== Input ==
+===+

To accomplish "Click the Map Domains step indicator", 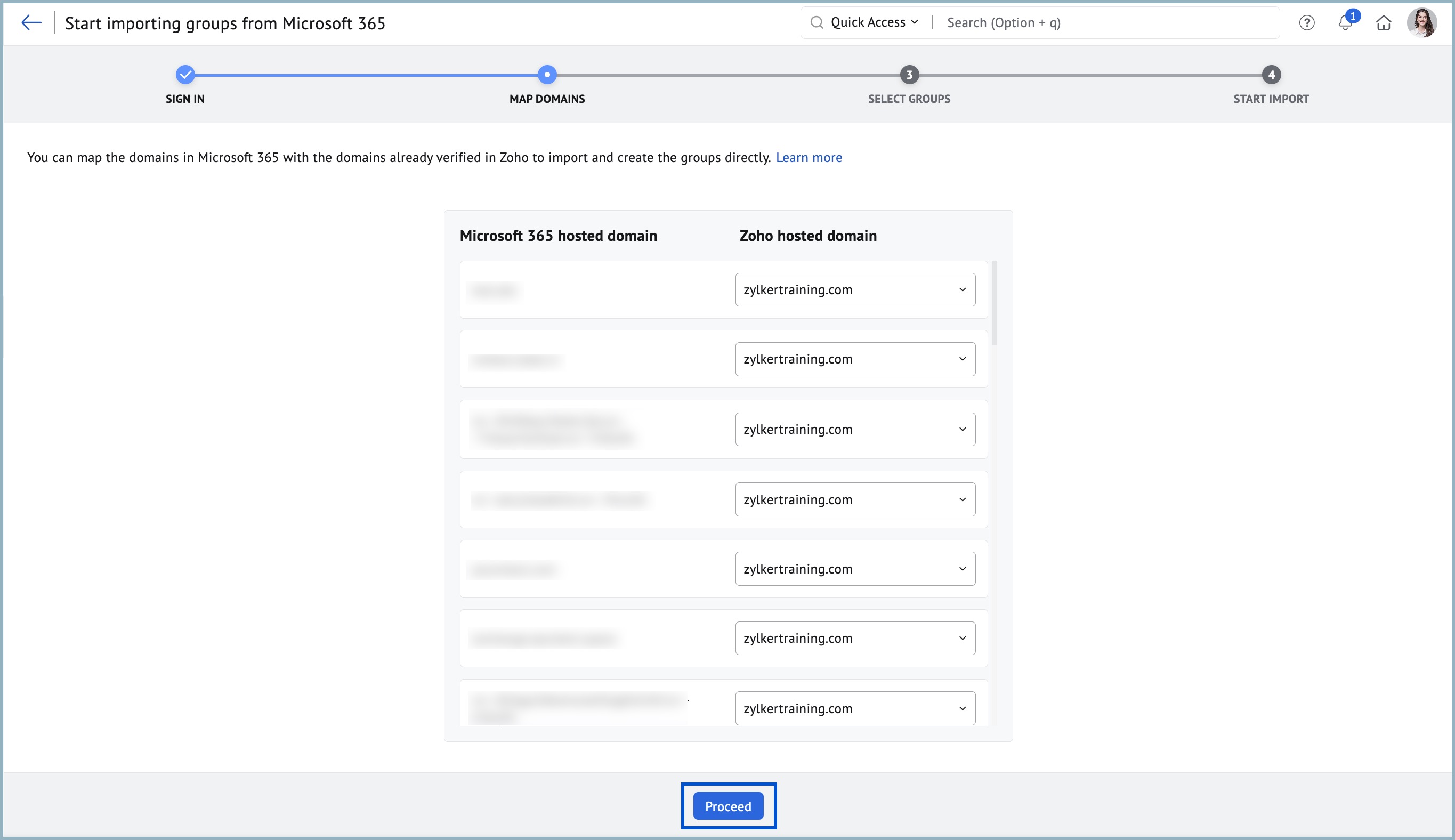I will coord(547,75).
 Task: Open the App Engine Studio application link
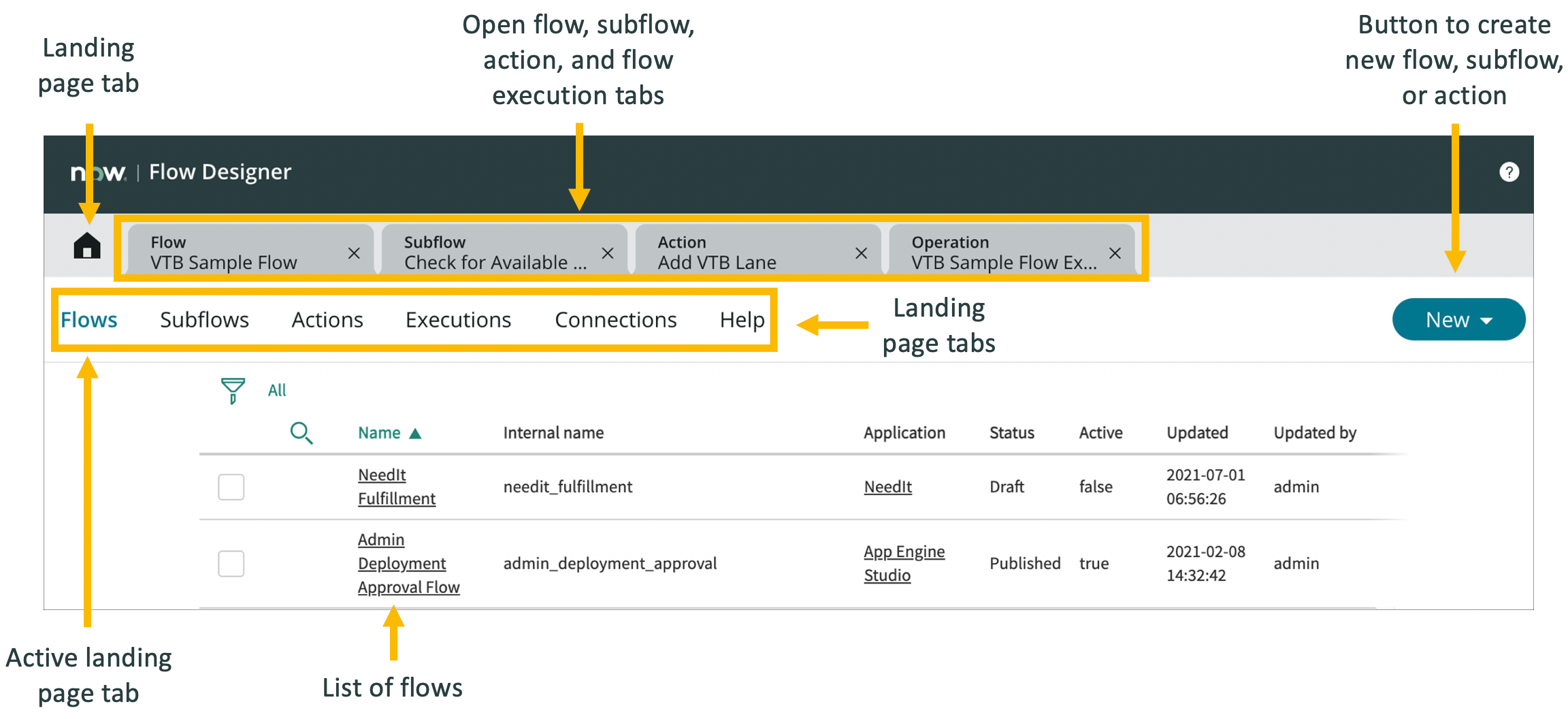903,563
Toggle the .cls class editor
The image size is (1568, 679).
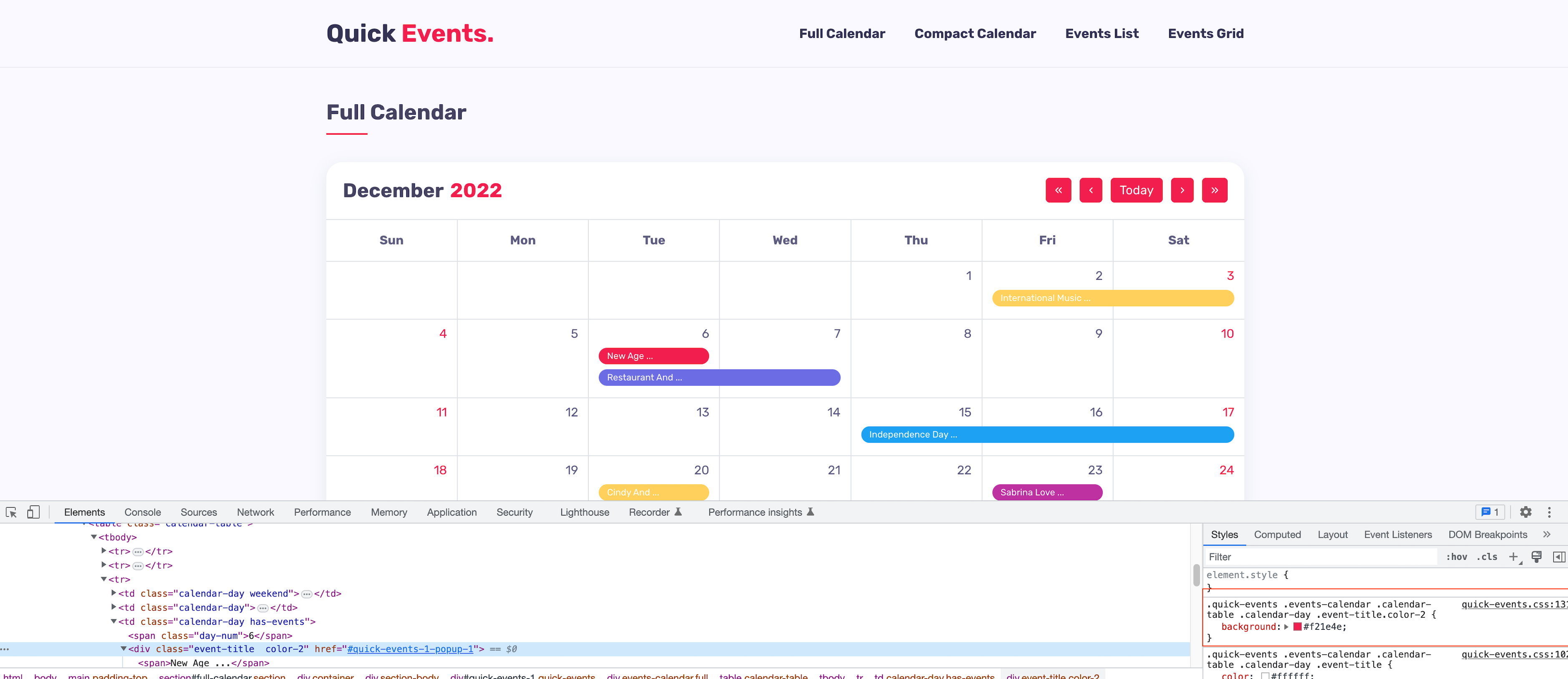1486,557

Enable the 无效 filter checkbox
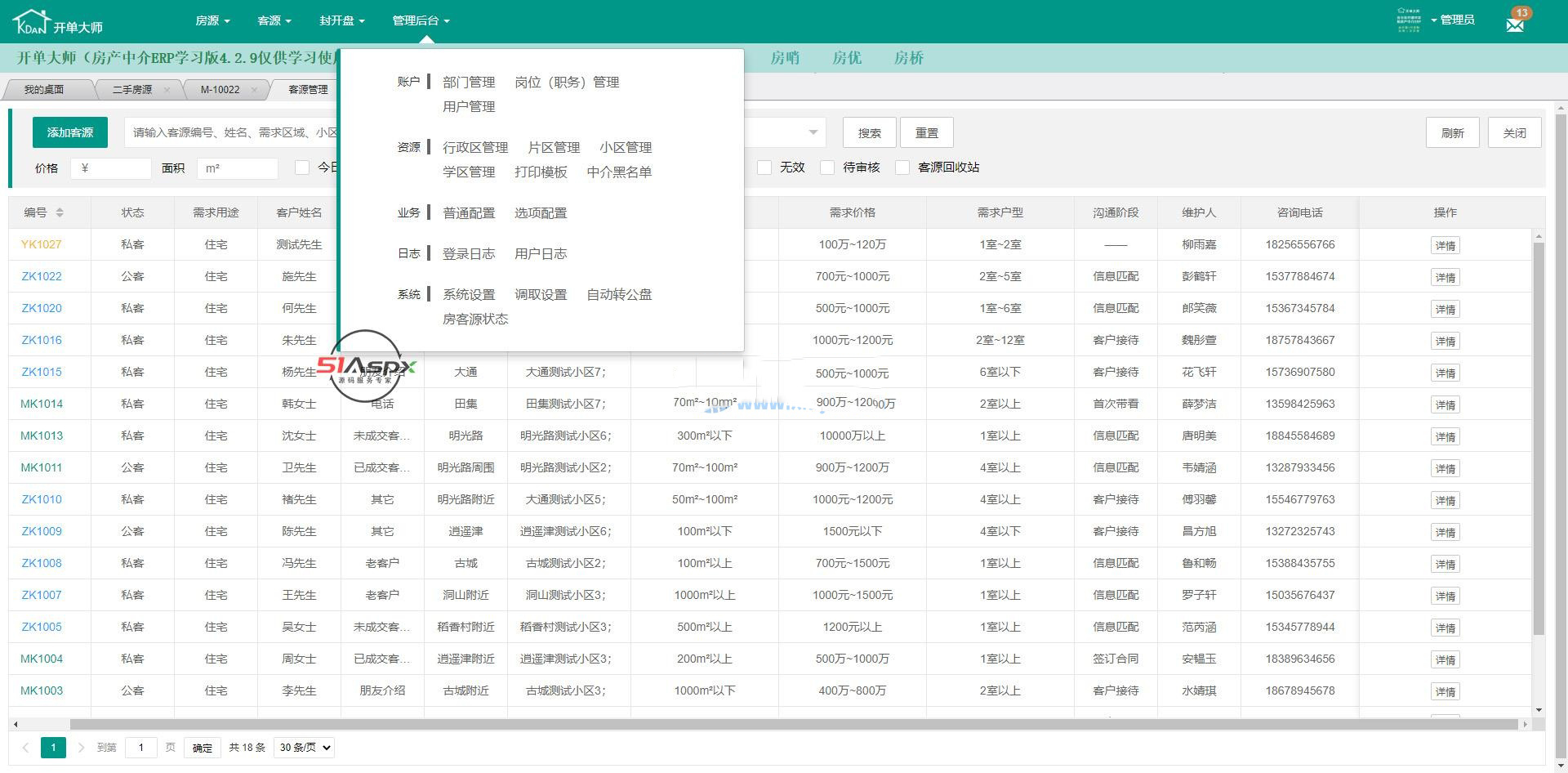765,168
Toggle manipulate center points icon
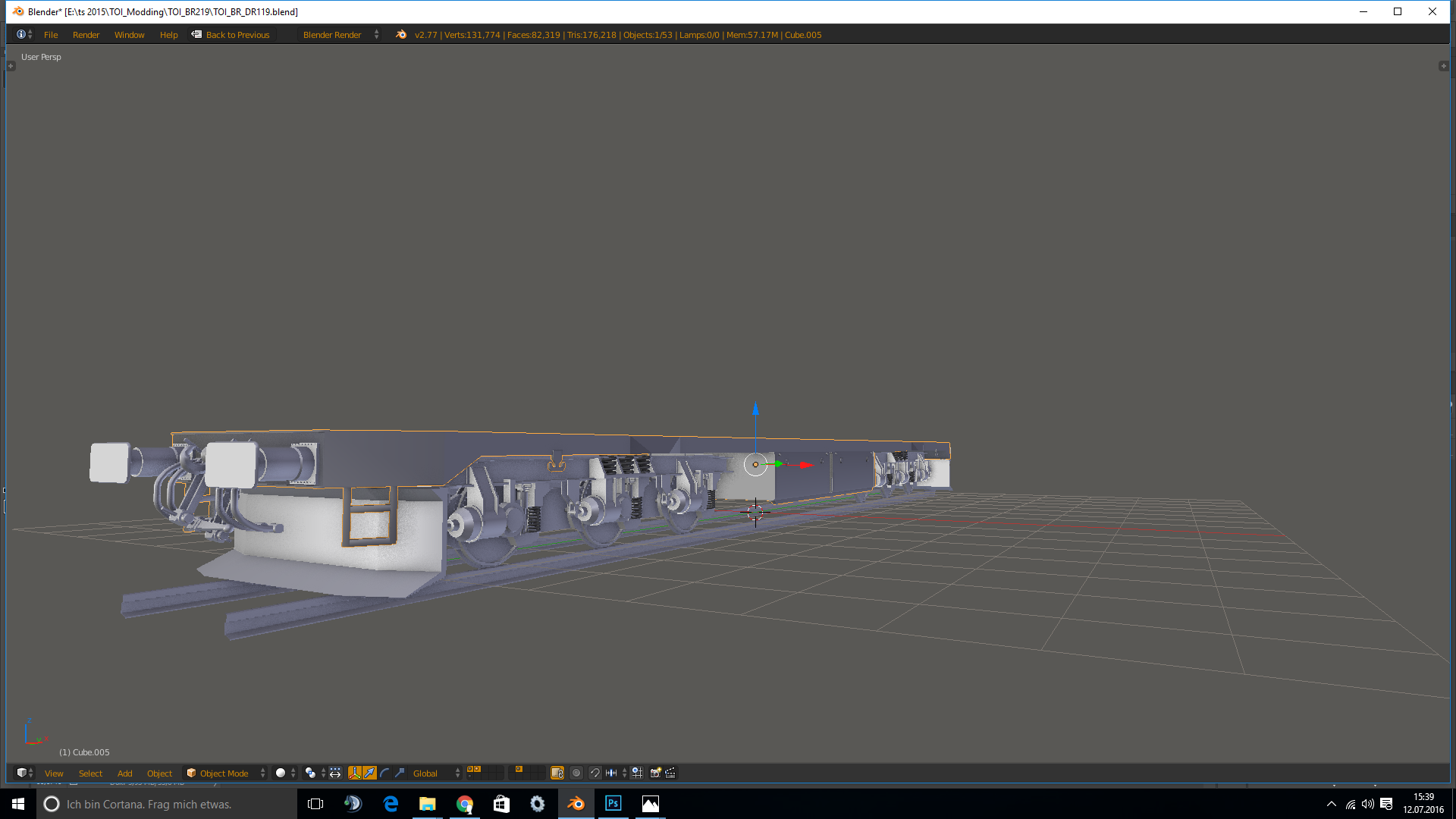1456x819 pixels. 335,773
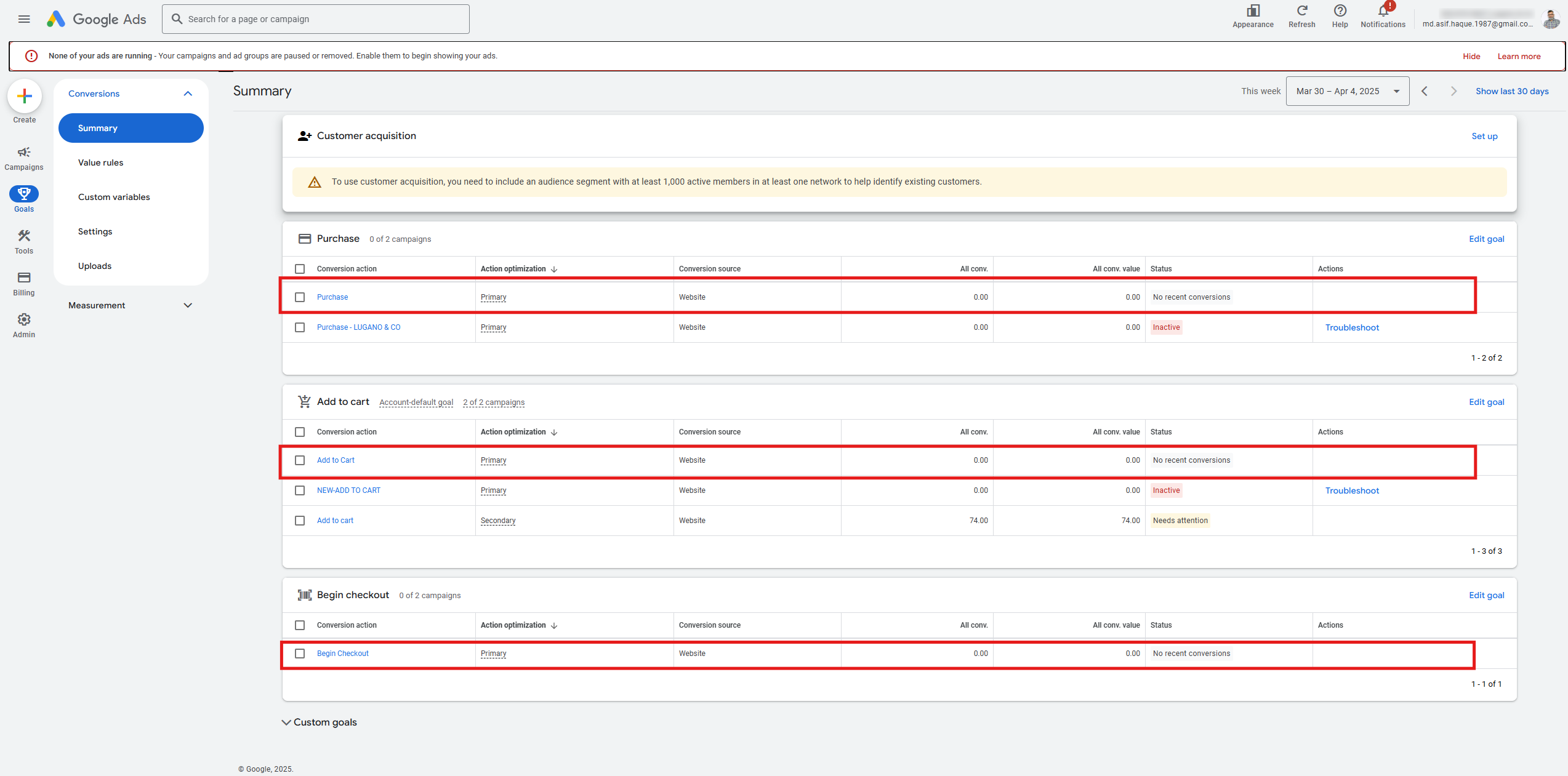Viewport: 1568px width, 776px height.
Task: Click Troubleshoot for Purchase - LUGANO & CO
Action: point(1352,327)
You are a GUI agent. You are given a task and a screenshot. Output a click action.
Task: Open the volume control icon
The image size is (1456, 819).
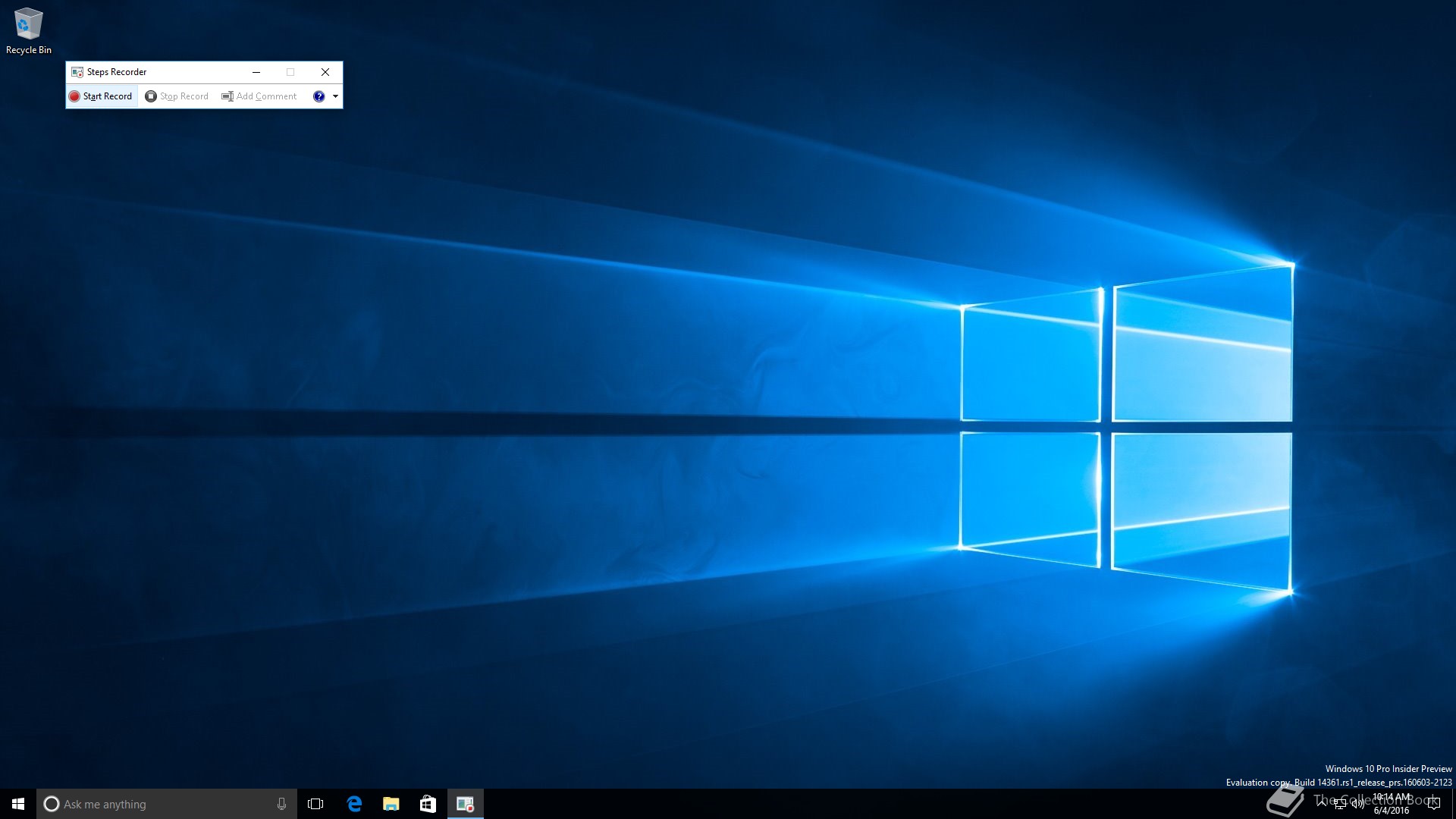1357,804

+===+

== Action item ==
From the line with "Enable the 无效 filter checkbox" to the last line of the material, both inclusive, set down every line exactly and nothing else; omit pictures.

== Solution below ==
Enable the 无效 filter checkbox
765,168
Toggle manipulate center points icon
1456x819 pixels. 335,773
Viewport: 1568px width, 776px height.
Task: Click Troubleshoot for Purchase - LUGANO & CO
Action: point(1352,327)
You are a GUI agent. You are given a task and a screenshot. Output a click action.
Task: Open the volume control icon
The image size is (1456, 819).
1357,804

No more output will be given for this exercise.